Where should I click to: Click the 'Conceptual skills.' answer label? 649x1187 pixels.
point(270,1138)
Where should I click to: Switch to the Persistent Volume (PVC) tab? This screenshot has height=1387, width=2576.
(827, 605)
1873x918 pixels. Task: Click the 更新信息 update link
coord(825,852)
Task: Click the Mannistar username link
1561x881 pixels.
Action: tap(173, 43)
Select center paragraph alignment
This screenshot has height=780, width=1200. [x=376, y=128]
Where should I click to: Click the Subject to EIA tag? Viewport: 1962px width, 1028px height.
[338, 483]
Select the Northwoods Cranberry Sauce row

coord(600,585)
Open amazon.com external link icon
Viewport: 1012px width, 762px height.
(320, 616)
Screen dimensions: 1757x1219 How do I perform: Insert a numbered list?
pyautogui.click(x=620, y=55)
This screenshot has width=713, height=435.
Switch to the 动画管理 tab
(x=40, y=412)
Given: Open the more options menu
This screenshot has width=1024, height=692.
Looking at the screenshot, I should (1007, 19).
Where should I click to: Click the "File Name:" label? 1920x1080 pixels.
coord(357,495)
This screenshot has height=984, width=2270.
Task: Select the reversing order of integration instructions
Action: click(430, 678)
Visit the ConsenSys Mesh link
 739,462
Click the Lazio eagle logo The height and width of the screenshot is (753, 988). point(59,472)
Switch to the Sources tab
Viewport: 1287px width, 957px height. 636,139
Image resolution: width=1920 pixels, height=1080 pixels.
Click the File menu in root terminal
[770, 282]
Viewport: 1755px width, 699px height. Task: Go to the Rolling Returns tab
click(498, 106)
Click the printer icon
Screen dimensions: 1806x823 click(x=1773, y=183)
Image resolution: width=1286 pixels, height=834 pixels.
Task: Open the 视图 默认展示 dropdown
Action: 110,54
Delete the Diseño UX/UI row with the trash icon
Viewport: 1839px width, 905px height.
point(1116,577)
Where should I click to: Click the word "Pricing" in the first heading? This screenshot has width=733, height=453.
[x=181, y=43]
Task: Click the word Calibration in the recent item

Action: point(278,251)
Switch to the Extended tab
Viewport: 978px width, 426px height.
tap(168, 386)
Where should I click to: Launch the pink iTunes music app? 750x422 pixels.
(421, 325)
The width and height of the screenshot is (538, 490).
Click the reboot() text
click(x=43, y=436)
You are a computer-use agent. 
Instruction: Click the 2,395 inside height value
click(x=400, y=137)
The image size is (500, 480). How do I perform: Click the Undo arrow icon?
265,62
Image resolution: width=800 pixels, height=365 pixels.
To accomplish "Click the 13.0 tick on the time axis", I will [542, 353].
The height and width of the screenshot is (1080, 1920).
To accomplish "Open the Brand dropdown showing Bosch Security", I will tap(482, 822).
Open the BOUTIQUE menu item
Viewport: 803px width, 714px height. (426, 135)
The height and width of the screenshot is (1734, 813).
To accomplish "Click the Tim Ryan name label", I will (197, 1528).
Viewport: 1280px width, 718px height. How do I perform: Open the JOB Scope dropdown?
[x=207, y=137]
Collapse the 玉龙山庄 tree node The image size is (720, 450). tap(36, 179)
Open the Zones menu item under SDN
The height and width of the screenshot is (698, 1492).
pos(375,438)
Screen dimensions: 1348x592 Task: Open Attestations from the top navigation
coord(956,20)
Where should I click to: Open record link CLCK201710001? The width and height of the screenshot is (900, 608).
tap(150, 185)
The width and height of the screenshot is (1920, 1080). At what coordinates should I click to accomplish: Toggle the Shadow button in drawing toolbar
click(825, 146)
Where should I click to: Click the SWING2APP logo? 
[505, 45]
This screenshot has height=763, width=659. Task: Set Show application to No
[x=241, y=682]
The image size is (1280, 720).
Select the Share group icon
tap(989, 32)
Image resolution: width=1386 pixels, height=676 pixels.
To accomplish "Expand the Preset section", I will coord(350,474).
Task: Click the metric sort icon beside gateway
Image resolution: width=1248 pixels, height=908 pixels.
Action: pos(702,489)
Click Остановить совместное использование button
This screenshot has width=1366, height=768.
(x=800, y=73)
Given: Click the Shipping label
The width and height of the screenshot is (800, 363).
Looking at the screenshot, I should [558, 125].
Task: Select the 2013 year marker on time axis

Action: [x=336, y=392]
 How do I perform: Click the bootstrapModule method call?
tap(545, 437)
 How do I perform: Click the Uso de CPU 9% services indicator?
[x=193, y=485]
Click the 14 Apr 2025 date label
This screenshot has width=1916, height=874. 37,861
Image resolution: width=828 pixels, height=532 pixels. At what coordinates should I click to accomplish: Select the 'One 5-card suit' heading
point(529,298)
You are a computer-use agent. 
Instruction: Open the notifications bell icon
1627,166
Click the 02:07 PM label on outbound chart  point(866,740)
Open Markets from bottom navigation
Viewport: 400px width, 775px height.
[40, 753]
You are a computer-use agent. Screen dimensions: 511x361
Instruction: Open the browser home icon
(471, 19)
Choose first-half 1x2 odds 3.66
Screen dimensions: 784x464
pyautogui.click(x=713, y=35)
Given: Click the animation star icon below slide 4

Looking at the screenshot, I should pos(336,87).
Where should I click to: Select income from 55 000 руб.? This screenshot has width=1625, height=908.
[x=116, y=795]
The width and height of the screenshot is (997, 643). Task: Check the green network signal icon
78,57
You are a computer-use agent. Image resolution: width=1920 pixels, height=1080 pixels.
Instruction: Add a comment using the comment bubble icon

## What the task asks:
Copy the entries exactly as they stand, starting at the line containing "Open Markets from bottom navigation" and ending at the line containing "Looking at the screenshot, I should pos(336,87).", with both of those lines included.

## Solved exercise:
Open Markets from bottom navigation
Viewport: 400px width, 775px height.
[40, 753]
You are a computer-use agent. Screen dimensions: 511x361
Instruction: Open the browser home icon
(471, 19)
Choose first-half 1x2 odds 3.66
Screen dimensions: 784x464
pyautogui.click(x=713, y=35)
Given: Click the animation star icon below slide 4

Looking at the screenshot, I should pos(336,87).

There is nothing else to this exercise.